En tout, Jenny va successivement briser les vies de cinq hommes. Et jamais Ben Amis Williams ne donnera les raisons de cette cruauté viscérale qui semble animer son personnage. Il faut dire que toute la maestria et le charme trouble de ce livre résident dans l’art de l’ellipse qui y est maintenu sur plus de 600 pages… Aucune description érotique n’émaille par exemple un texte dont pourtant le désir, le plaisir, le vice même sont les ressorts intimes. Il faut plutôt chercher du côté des dialogues, des atmosphères, des moments aussi où les yeux de Jenny pétillent quand elle assiste à une exécution publique ou se fait relater une scène particulièrement macabre, pour percevoir la tentation permanente du Mal derrière chacun de ses gestes, chacune de ses initiatives. De ses premiers frôlements prétendument innocents sur les genoux du Lieutenant Carruthers jusqu’à la publication de son terrible testament en première page du journal local, l’existence de Jenny Hager apparaît comme une suite de manipulations et de trahisons, dont les ravages ne semblent avoir d’égale que la gratuité.

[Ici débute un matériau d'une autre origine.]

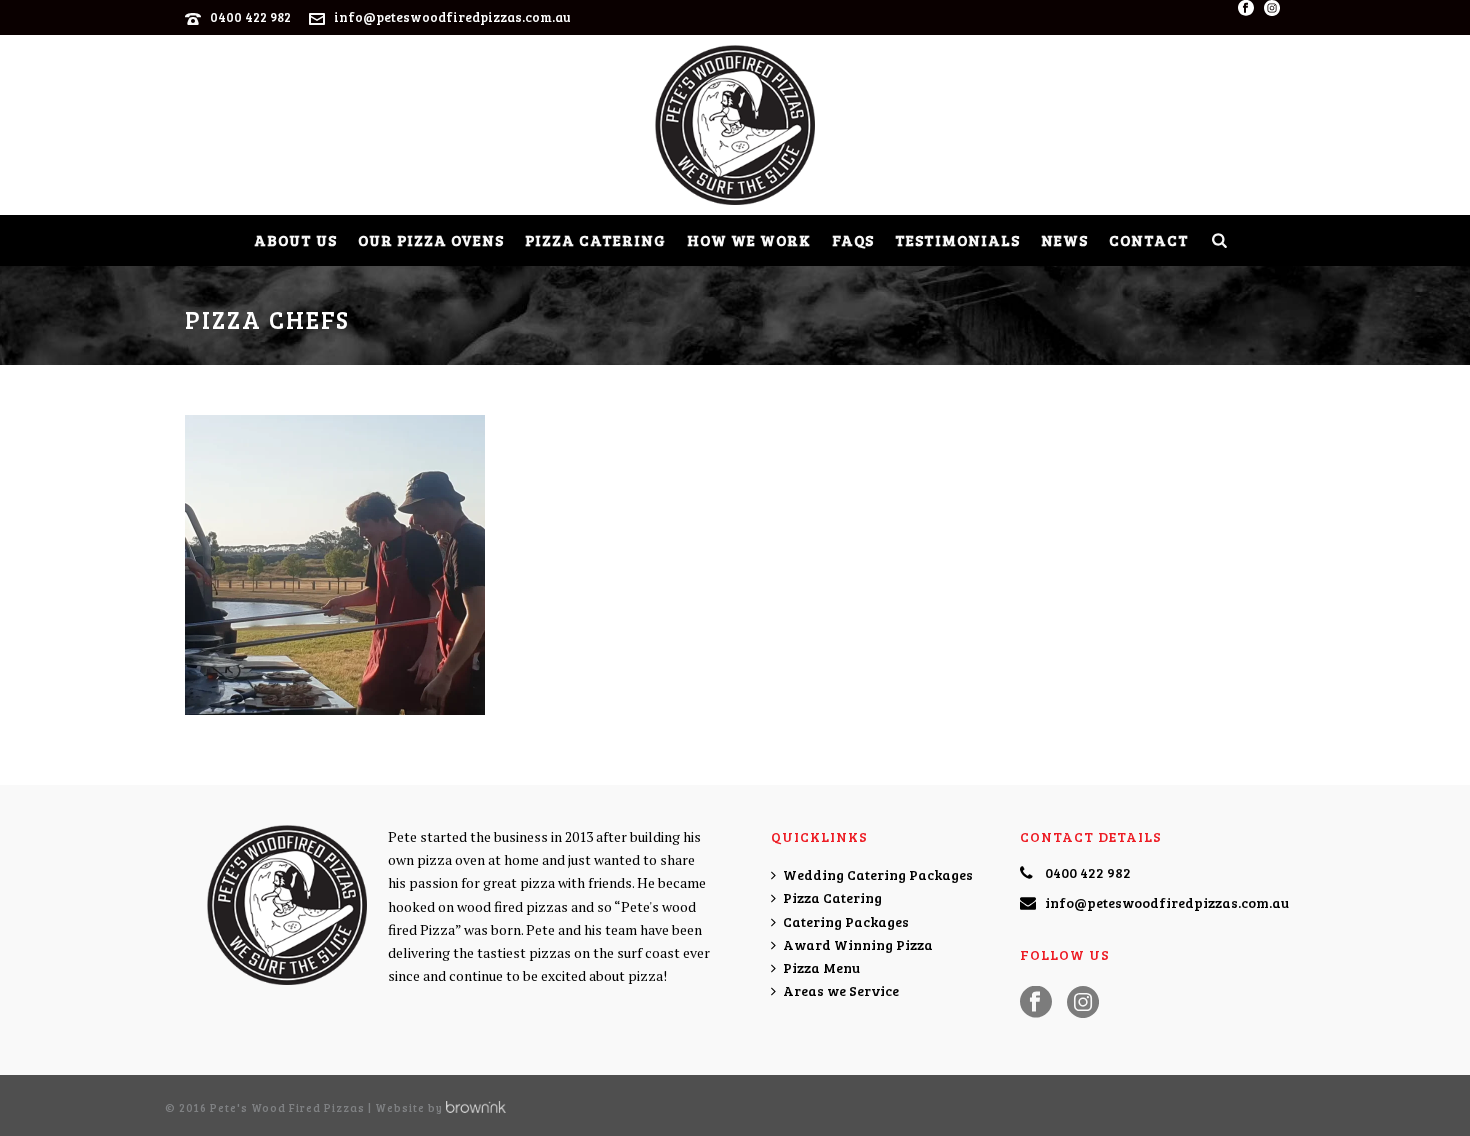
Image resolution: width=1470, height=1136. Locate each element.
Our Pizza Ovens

C’est pourquoi la lecture proposée dans la préface de l’ouvrage semble erronée, quand, de manière insistante, elle prête à Ben Amis Williams l’intention de proposer le portrait d’une femme refusant d’être brimée, ne répondant qu’à ses plus profondes impulsions, désireuse de se dégager des carcans de la moralité et de l’hypocrisie puritaine de son temps… Le lecteur ne sort certes pas intact de la fréquentation d’une telle «héroïne», mais il serait bien en peine de cautionner de bout en bout son comportement, voire de lui accorder de la sympathie, sous le simple prétexte qu’elle est l’incarnation d’une femme libre, sans entraves. Le dernier chapitre laisse même à penser que c’est l’amour qui triomphe, malgré tout, de surcroît sacralisé par le mariage ! La parenté avec le Lolita de Nabokov ne s’arrête donc pas à la sensualité qui se dégage du personnage, mais aussi sur le douloureux constat de son écroulement physique et moral final.

Une femme étrange est donc une oeuvre moins subversive qu’on pourrait le croire, ce qui n’empêche qu’elle est remarquablement construite et qu’elle entraîne le lecteur au fil des révélations sordides, vers un acmé d’incompréhension face à la méchanceté pure qui s’étale sous ses yeux. Une énorme leçon en matière d’observation des caractères humains et donc, de création romanesque. L’épopée d’une indomptable hystérie.